[libvirt] [PATCH] PHYP: Checking for NULL values when building new guest

Fri Aug 20 19:32:32 UTC 2010

2010/8/20 Eduardo Otubo <otubo at linux.vnet.ibm.com>:
> When creating a new gust, the function phypBuildLpar() was not
> checking for NULL values, making the driver to have a segmentation
> fault.
> ---
>  src/phyp/phyp_driver.c |   19 +++++++++++++++++++
>  1 files changed, 19 insertions(+), 0 deletions(-)
>
> diff --git a/src/phyp/phyp_driver.c b/src/phyp/phyp_driver.c
> index 251111d..999870e 100644
> --- a/src/phyp/phyp_driver.c
> +++ b/src/phyp/phyp_driver.c
> @@ -3701,6 +3701,25 @@ phypBuildLpar(virConnectPtr conn, virDomainDefPtr def)
>     int exit_status = 0;
>     virBuffer buf = VIR_BUFFER_INITIALIZER;
>
> +    if (!def->name) {
> +        VIR_ERROR0(_("Field \"<name>\" on the domain XML file missing."));
> +        goto err;

def->name cannot be NULL, virDomainDefParseXML fails when there is no
name given in the domain XML

> +    } else if (!def->memory) {
> +        VIR_ERROR0(_
> +                   ("Field \"<memory>\" on the domain XML file missing."));
> +        goto err;
> +    } else if (!def->maxmem) {
> +        VIR_ERROR0(_
> +                   ("Field \"<currentMemory>\" on the domain XML file missing."));
> +        goto err;

memory and maxmem might be 0 when the user sets the to 0 in the domain
XML. IMHO comparing > 0 is cleaner here.

Also the error message is misleading here. The elements aren't
missing, but the user might have specified a value that is invalid for
this driver.

> +    } else if (!def->vcpus) {
> +        VIR_ERROR0(_("Field \"<vcpu>\" on the domain XML file missing."));
> +        goto err;

vcpus can only be 0 when the user explicitly specified it that way,
the vcpu element isn't missing in that case. If the element is really
missing then vcpus defaults to 1.

> +    } else if (!def->disks[0]->src) {
> +        VIR_ERROR0(_("Field \"<disk>\" on the domain XML file missing."));
> +        goto err;
> +    }

This can segfault because you dereference the first disk element
without even checking if there are any disks.

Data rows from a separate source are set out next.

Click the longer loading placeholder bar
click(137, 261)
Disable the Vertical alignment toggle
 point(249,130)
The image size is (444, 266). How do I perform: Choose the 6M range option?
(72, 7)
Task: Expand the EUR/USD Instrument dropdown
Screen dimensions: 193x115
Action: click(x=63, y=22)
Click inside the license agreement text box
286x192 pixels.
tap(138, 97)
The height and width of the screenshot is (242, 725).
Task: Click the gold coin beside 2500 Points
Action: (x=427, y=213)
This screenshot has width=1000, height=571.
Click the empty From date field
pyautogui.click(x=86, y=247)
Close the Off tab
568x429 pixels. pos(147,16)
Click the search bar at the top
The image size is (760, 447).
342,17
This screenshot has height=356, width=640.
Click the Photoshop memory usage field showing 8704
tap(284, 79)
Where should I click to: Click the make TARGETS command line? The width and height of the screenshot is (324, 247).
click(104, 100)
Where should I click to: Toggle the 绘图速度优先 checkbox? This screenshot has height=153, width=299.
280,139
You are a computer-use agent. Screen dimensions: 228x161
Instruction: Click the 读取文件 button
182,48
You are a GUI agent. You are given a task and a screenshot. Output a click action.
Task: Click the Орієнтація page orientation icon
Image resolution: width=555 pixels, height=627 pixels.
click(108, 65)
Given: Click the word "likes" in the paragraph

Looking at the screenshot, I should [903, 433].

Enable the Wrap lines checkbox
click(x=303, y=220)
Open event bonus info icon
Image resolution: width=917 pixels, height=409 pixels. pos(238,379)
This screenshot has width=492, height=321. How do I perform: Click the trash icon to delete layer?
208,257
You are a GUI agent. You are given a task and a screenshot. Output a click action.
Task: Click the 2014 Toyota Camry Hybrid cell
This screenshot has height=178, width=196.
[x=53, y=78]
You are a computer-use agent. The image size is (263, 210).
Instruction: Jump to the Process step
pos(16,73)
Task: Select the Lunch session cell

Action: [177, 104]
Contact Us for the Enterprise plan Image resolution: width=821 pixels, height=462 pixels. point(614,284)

Once again the error message is misleading.

Also you should use PHYP_ERROR instead of VIR_ERROR here, because
VIR_ERROR will just output the error to the log and doesn't raise an
error at the libvirt API level, but this is required when a driver
functions fails.

In general all other occurrences of  VIR_ERROR in this driver should
be replaced by PHYP_ERROR for the same reason.

There are also several instances of VIR_WARN followed by goto err that
should be PHYP_ERRORs too.

Matthias